Have you ever felt less able to do anything about everything going on these days?

On a personal note, here I am up in Virginia, and I’m distressed by the news this week on the continued flooding in my hometown.  The geography of my childhood is inundated with flood waters from the Neuse River and its tributaries.   And in the big picture of the disaster unfolding in North Carolina, Goldsboro has gotten off more easily than towns like Princeville, the nation’s oldest town to be settled by freed slaves.  This town was wiped out in 1999 in Hurricane Floyd, but the people rebuilt.  This time, the town may vanish forever, lost at last to the flood waters of the Tar River.   

What can I do about any of this?  Not much, other than to worry and wonder about how on earth the people who have been flooded out will manage to recover. 

What about the political landscape in our country right now?  Flooded with events that just a few years ago would have seemed impossible—I can’t take it!  I’ve given up listening to news reports.  I just get too stressed out by the hateful rhetoric, the hypocrisy, the anger, the blame, the negativity.  And I’m not alone.  The latest statistics from the American Psychological Association show that 52% of Americans are stressed out by this election cycle.  http://www.vox.com/science-and-health/2016/10/13/13259938/election-stress-aniexty-ahhh-poll

Although we in this congregation are divided when it comes to which candidate would be the worst for the future of this country, I think it’s safe to say that we’re all worried about political gridlock, the coarsening of political discourse and the self -serving behavior of politicians in general. 

The temptation is to feel hopeless and to give up believing that anything I could do, even voting, will make much of a difference in the divisiveness that this country is experiencing right now. 

And then there’s the world.  Haiti is trying, yet again, to recover from another natural disaster as cholera makes its way through the population after Hurricane Matthew swept through.   Aleppo, one of Syria’s biggest cities, has just about been bombed into oblivion.  Countless civilians have had their lives destroyed.  More refugees are on the move right now than were on the move in the aftermath of World War II.  Thousands of refugees are stranded in Greece with nowhere to go.  Relationships with Russia are the worst they’ve been in decades. 

I could go on, but you get the idea.

Hopelessness seems to be the order of the day.

Enter Jesus, who tells his disciples a story about a lowly widow.

She has suffered an injustice from someone and as a widow, she has no power.    She has every reason to feel hopeless and stuck.

But this woman walks down a path of persistence that leads straight to the unjust judge.   She keeps going to this judge and demanding justice.

“Grant me justice against my opponent.”

Finally, the unjust judge gets sick of her persistence so he gives in and grants her justice.

And then Jesus says that God, who is just, will grant justice to those who cry to him.

Jesus told this story about the persistent widow to the disciples because he wanted them to pray without ceasing and NOT TO LOSE HEART.

So here’s an assignment for this coming week. 

Every day, I want you to pick the thing in your life that seems the most hopeless.  Maybe it’s your health, or a family situation, or some local or national problem, or maybe it’s something going on in the world.

Pray with persistence about that thing.  Offer it up to God, and ask for God’s justice, not your own vision of what that justice should be. 

At the end of the week, chances are nothing about the situation will have visibly changed, in spite of your persistence in prayer, but don’t give up. 

Just think, the people in the concentration camps in Germany must have cried out for justice as they went to the gas chambers by the thousands.  And they died anyway.
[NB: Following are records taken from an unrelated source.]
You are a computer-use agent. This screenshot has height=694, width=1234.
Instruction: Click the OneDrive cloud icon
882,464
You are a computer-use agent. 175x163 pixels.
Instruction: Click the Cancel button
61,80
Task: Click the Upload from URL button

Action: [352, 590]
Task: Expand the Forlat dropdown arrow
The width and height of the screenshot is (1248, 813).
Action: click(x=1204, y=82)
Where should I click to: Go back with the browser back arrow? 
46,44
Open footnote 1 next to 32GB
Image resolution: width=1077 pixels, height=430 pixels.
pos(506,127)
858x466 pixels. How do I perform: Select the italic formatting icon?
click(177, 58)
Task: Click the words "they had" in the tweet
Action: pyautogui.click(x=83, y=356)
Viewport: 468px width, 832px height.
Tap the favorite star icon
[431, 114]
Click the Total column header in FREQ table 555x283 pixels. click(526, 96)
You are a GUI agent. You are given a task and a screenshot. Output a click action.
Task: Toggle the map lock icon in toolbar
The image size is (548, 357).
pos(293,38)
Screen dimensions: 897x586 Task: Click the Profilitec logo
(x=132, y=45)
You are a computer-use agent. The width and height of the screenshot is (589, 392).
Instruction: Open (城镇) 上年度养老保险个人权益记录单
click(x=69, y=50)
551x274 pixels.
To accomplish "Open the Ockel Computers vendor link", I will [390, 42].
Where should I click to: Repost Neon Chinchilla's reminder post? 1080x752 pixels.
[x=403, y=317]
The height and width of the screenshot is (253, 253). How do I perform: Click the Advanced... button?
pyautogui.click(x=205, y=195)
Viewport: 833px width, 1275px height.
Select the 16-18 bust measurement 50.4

Nothing seemed to have changed as a result of their cries to God. 

But through the decades that have followed, people all over the world have resolved that the the unfathomable cruelty and hatred that caused this injustice against a whole group of people should never take place again. 

Hope has grown out of hopelessness.  Justice has grown out of injustice. 

So prayer over the events that seem hopeless remind us to live in hope, even when hopelessness is the order of the day.

Persistent prayer also gives us courage –the courage to live as a people of justice, working for the common good, trying as human beings to live, even imperfectly, as the merciful and compassionate people that God calls us to be as God’s disciples.

And persistent prayer reminds us to be people of love—God’s love. 

Jesus showed us the way. 

“Love God and love one another,” Jesus said.   

We cannot ever love God and one another without help from God. 

Love is too hard, too demanding, too dangerous.

But persistent prayer helps us to be people of love in a world full of hate, even when that love seems completely hopeless.

Persistent prayer—unceasing prayer brings with it hope, courage, and love, and ultimately, faithful action. 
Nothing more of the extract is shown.